Availability requires that the system provides some degree of redundancy to eliminate single points of failure (SPOF). The greater the redundancy that is provided, the higher the availability of the system. A single physical machine is still a single point of failure. For this reason, a high availability system topology typically involves horizontal scaling and redundancy across multiple machines.

High availability

High availability implies that no human intervention is needed to restore operation if there is a failure or outage. A highly available system has an availability limit of at least 99%, which allows for an average of 15 minutes per day to perform maintenance tasks (during which period the system is inaccessible to users). The degree of high availability that is achieved is a function of the amount of redundancy within the system and the degree to which this redundancy is automatically enabled. There are basically two
redundancy techniques:

•Passive redundancy: This redundancy is achieved by including enough excess capacity in the design to accommodate a performance decline, such as two Content Manager OnDemand servers (known as ARSSOCKD on z/OS and Multiplatforms) accessing the same system tables and archive. If one server fails, then the other server is available to take on the workload.

•Active redundancy: This redundancy is used to achieve high availability with no performance decline. In this case, at least double the required resources are allocated to the Content Manager OnDemand system. For example, if the peak workload requires 1.5 Content Manager OnDemand servers, then three Content Manager OnDemand servers are configured to work in parallel. If one of the servers fails, then the other two servers can take on the full workload with no performance degradation.

Systems typically become unavailable because of the lack of one or more of the following activities:

•Change control procedures (a failure to implement the appropriate procedures from installation verification through performance testing before placing the system into production).

•Monitoring of production system components (including total system workload, hardware, and network issues).

•Implementing high availability solutions (redundant systems and
network connections).

•A comprehensive backup (and restore) process that is tested on a
routine basis.

There is a cost to implementing highly available high performance systems. This cost must be weighed against the cost of not implementing such systems.

The following sections provide more information about example system implementations that allow for high performance, scalability, reliability,
and availability.

12.2 Scaling a Content Manager OnDemand system

A Content Manager OnDemand instance can be scaled from a single system image that performs all of the required tasks (data loading, library storage, and object storage) to a multiple system / multiple logical partition (LPAR) configuration, allowing for higher levels of performance and availability. When a Content Manager OnDemand instance is distributed among multiple systems, these systems might be of the following configurations:

•Single technology systems: The Content Manager OnDemand instance consists of systems that are of the same architecture. For example, all systems might be AIX systems.

•Multiple technology systems: The Content Manager OnDemand instance might consist of systems of different architectures.
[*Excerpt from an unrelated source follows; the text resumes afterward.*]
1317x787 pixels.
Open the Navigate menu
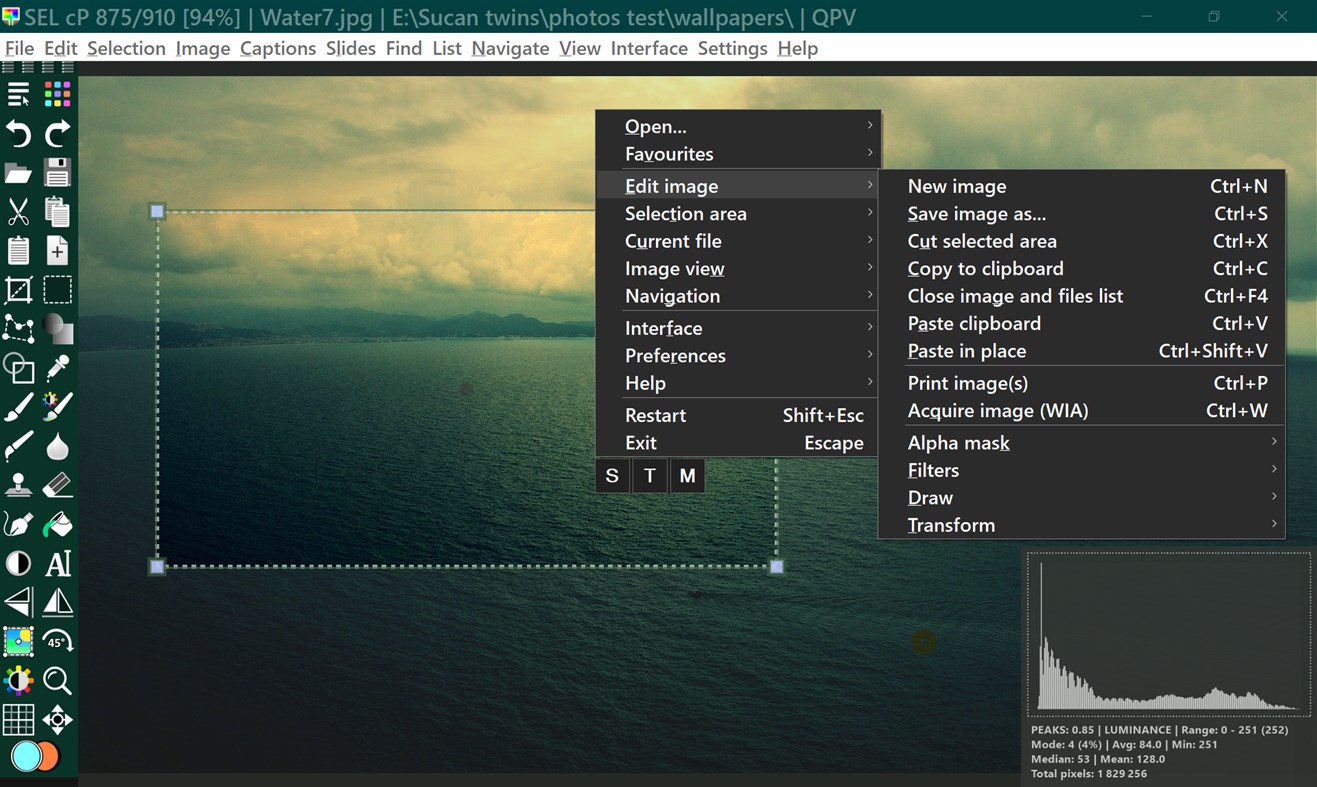coord(510,48)

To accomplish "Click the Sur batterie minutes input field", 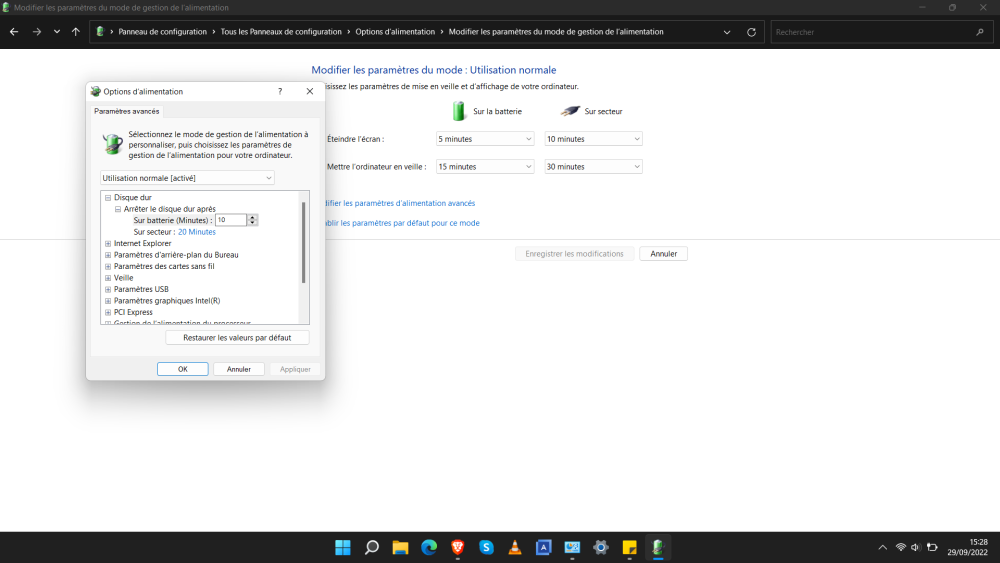I will (x=230, y=220).
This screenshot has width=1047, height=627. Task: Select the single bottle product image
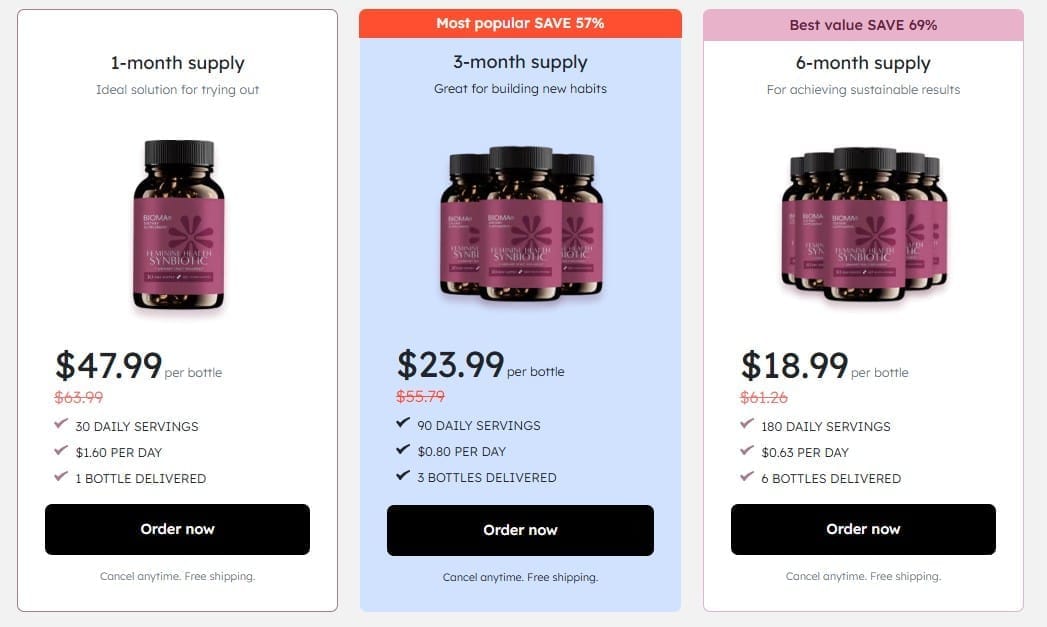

For example, the library server and an object server might be on a z/OS system, two other object servers might be on AIX systems, and another object server might be on a Windows system.

In both of these scenarios, the configuration results in a single Content Manager OnDemand instance view from both the administrative and user perspectives.

This flexibility and scalability allows Content Manager OnDemand systems to be configured so that they meet a wide range of both workload and
operational requirements.

Examples of these configurations are illustrated in the figures in this section. These figures are only a sample of the possible configurations that are used to illustrate the basic scalability features.

Figure 12-1 illustrates a single Content Manager OnDemand instance. In this figure, the Content Manager OnDemand server supports the library server, one or more object servers, and one or more load processes. The following sections provide examples of how the Content Manager OnDemand server can be scaled both vertically and horizontally.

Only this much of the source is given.